Uproar arose within the United States and then the world at large after Congress published its report on the CIA’s abuse and torture of prisoners, with the methods of pressure and coercion that it used to obtain confessions against the backdrop of terrorism. Even more importantly, the report accuses the agency of “lying” when it previously claimed that it did not use dangerous methods of torture, methods that were actually used in Abu Ghraib prison in Iraq.
Yesterday, The New York Times, Washington Post and other newspapers published articles on this topic, which has provoked a broad legal, political and moral discussion and debate, a scrutiny of every torture technique used and an effort to determine who was responsible, with calls being made to try them for the abuses and for lying to Congress.
Intelligence leaders were angry about the publication of the report, and American officials warned that it may cause violent reactions that could be exploited — according the report’s critics — by al-Qaida and the Islamic State for recruitment and propaganda against the United States. However, the dominant view in the American media, and among authors such as David Ignatius, supports the publication of the report and strengthening the principle of transparency and the democratic tradition of accountability.

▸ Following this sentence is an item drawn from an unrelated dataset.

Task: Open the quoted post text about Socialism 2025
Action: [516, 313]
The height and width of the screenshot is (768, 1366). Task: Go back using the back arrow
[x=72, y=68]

Transparency and accountability are words that are light on the tongue, yet carry great weight for self-respecting democratic peoples and societies. But they carry no real weight in our countries. Imagine if such a significant report containing this amount of criticism, a report discussing the torture of prisoners and detainees considered enemies, were published by an Arab parliament! How many insults and accusations would that parliamentary committee be subjected to? It would be called treason!
Just compare this report to the disgraceful reports recently published in Egypt about the massacres in the Rabia al-Adawiya and al-Nahda squares. And those reports discussed Egyptian citizens, not enemies from outside the country!
Author Ruth Marcus wrote in the Washington Post that “No one can review this account without feeling horror and shame.” Allow me to totally disagree, Ruth!
In the third world there are people laughing as they read the report and ask, “What would they say if they saw what we do here? What kind of American stupidity is this? Do those ‘terrorists’ have human rights? How else can we extract confessions? If the CIA is ashamed of some methods of torture, why does it send those it wants to confess to our prisons?”
I do not know what the interrogators in the basements of prisons in Syria, Egypt, Iraq and our other beloved Arab homelands will say. How will they feel about the report? The American administration, which wages wars, kills civilians, and defends its interests with planes, rockets and battleships all around the world, stands shackled and ashamed by a congressional report that criticizes the methods of torture that did not comply with American law and exposes the lies previously given to Congress!
I know perfectly well that some of the political wise-guys will use the “Arab method” to explain what happened: It is just a conflict between Democrats and Republicans. True, the committee is a Democratic one, and it may want to condemn the era of neo-conservatives. But the principal reason for the report, ladies and gentlemen, is a real belief in the institution of government, the right of the public to know, respecting the law, protecting the principles of transparency and accountability, and rejecting lies and deception.
In any case, to those in the Arab world, do not tire yourself reading this report. The difference between its context and our own is very simple. The details it contains are unimportant in the context of the battles Arab regimes are waging today, battles in which they are achieving some observable victories.